Most of the remaining countries, as well as Serbia, explicitly forbid physical punishment of a child in school. In spite of this, such things nevertheless happen since just a disciplinary procedure is an ultimate punishment for an educational worker using violent methods.
Sladjana Radulovic, of the Save the Children organisation, says the State obligation is to protect a child from physical, sexual and emotional abuse, neglect and any kind of exploitation. It also has to assure instruments for the child`s rights realisation in practice.
"This is the question of influence on traditional comprehension and cultural patterns that rationalise such behaviours and also the question of the change of awareness, attitudes, and behaviour towards children in general," says Radulovic adding that it is essential to promote positive, non-violent forms of upbringing.

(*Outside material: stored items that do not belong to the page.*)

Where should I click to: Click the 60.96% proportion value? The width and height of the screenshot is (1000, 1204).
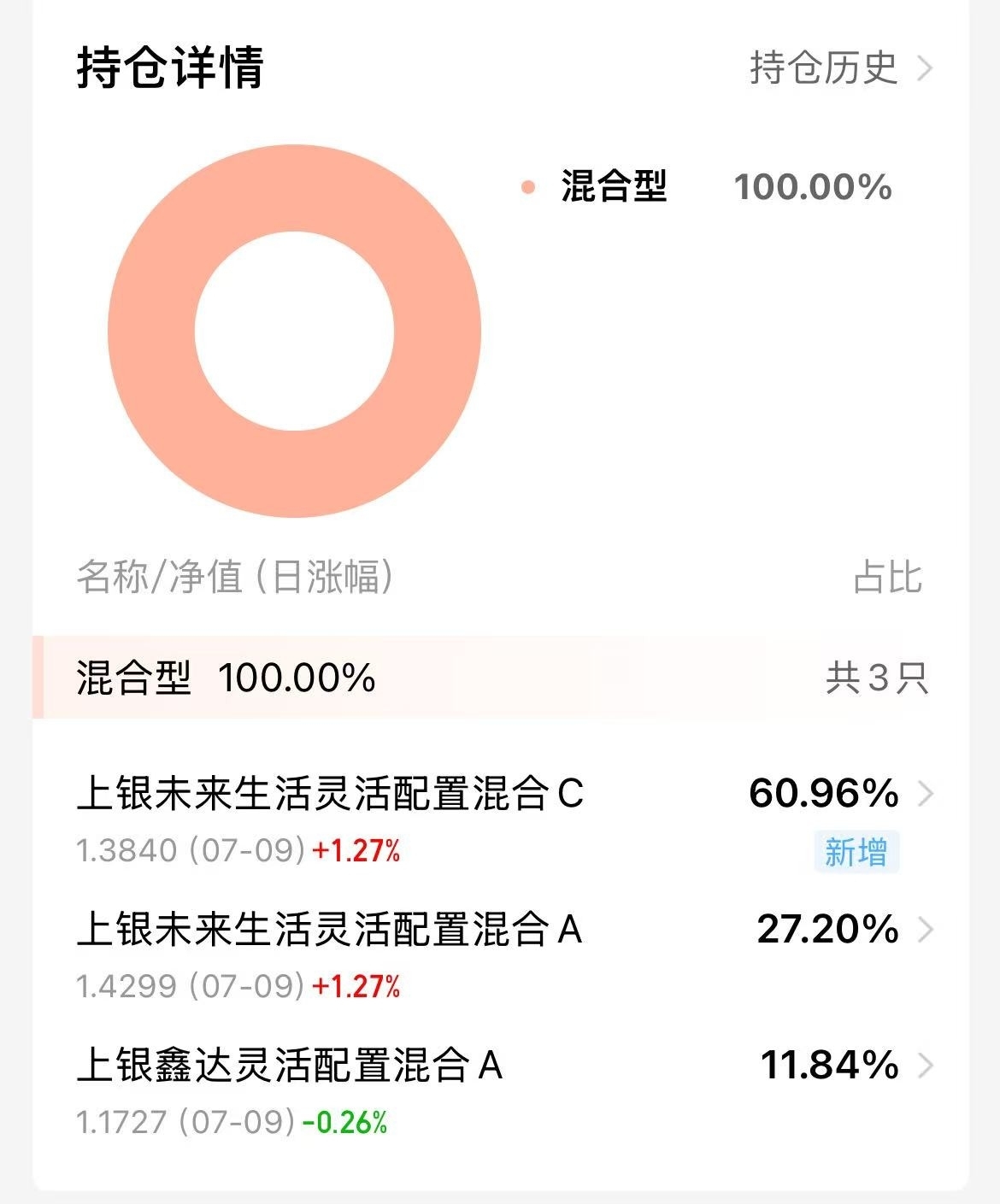point(824,793)
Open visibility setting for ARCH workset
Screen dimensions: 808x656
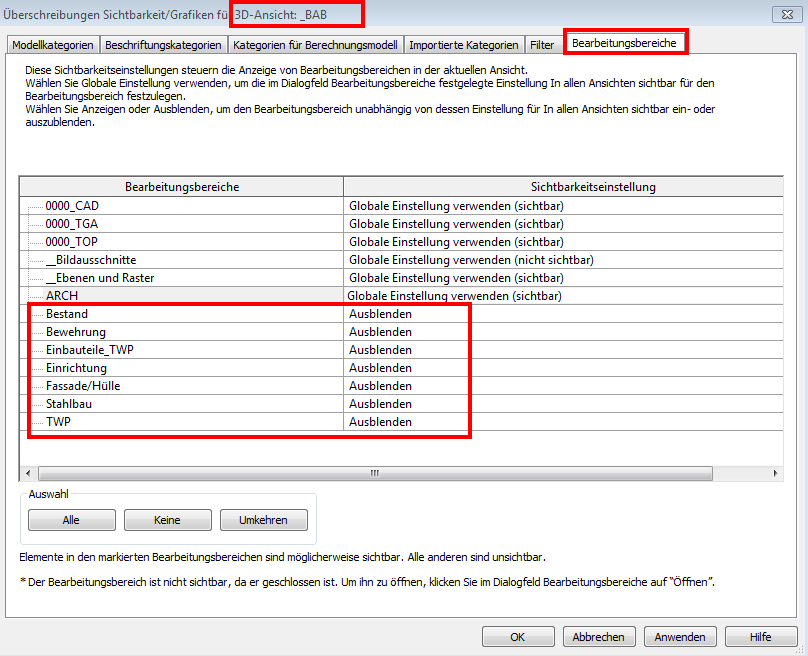tap(560, 296)
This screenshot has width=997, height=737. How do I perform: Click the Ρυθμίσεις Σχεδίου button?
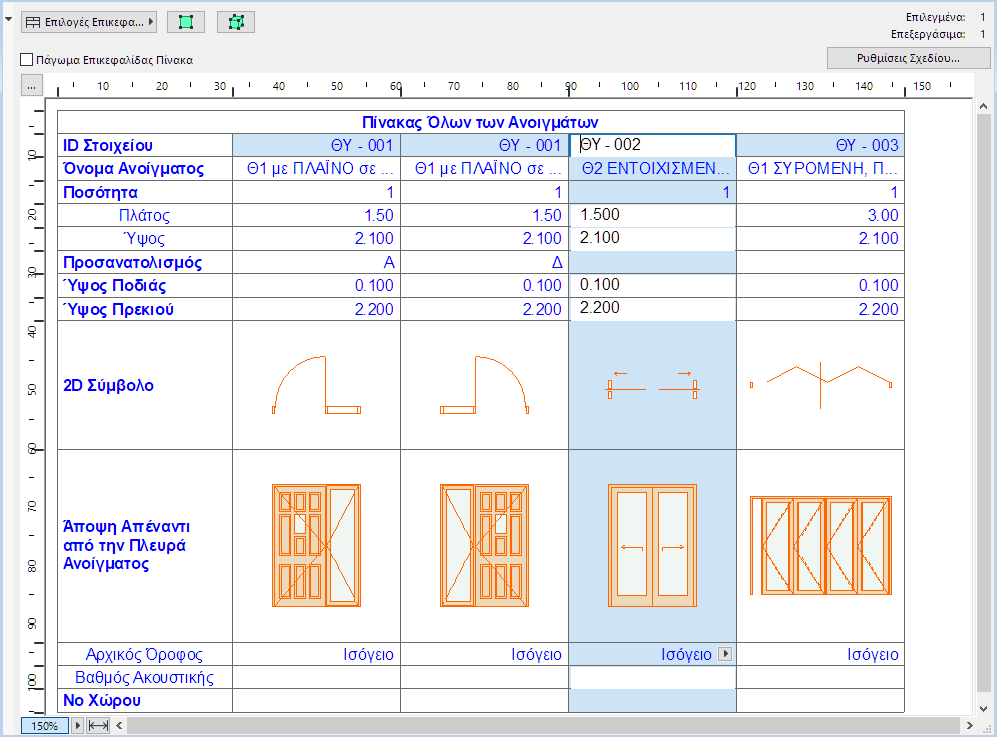(908, 58)
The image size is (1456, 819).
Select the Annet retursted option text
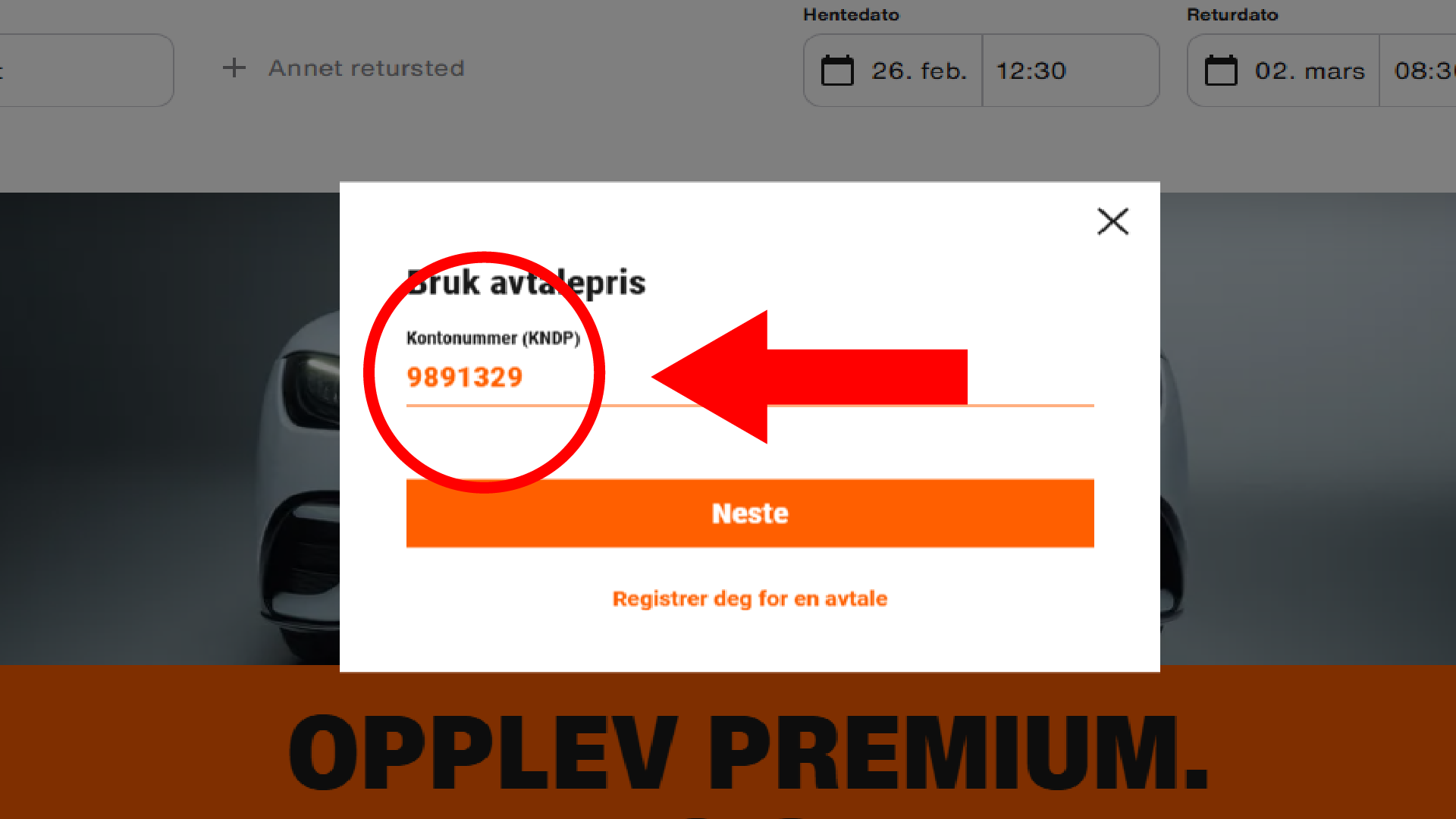(x=366, y=68)
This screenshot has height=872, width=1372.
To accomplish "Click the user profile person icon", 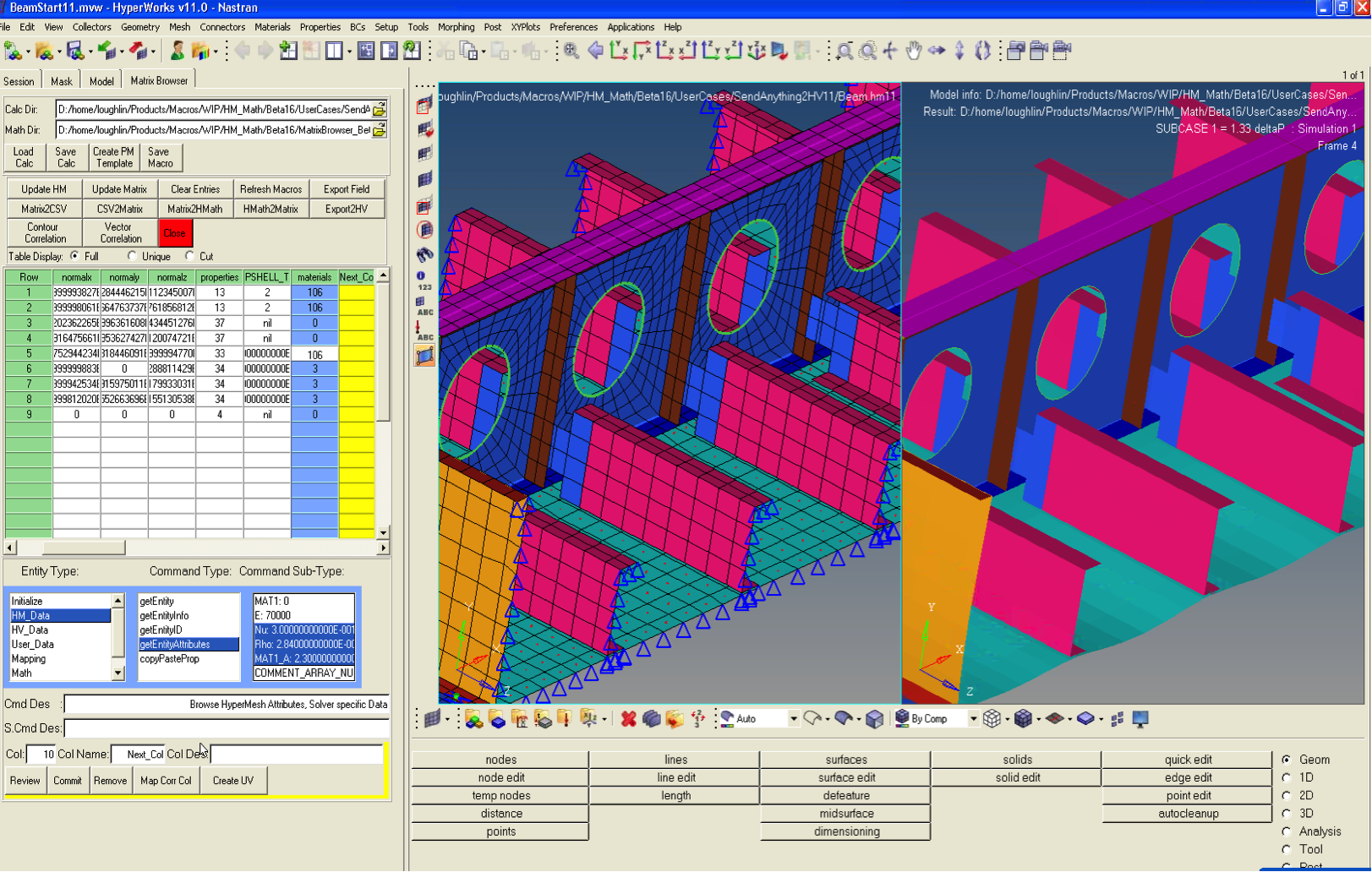I will coord(178,51).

Total abolition of the physical punishment in upbringing is still a challenge even in liberal Great Britain and therefore MPs have recently not adopted the ban on "spanking the bottom" of the English and Welsh children. Moreover, the department minister did not support this regulation explaining, "a mother spanking lightly her child`s hand for not wanting to return a candy taken on the way out from the supermarket could make her face the legal consequences".
Serbia, as a signatory of the Convention on the Rights of the Child, has long had an obligation to protect dignity and rights of a child. For most citizens this, certainly, does not mean they have to talk to their children before they slap them since there is nothing binding them to do so. Busy parents are often not aware or they do not think over the fact that on physical and mental level violence shifts the tolerance of their children towards such form of communication.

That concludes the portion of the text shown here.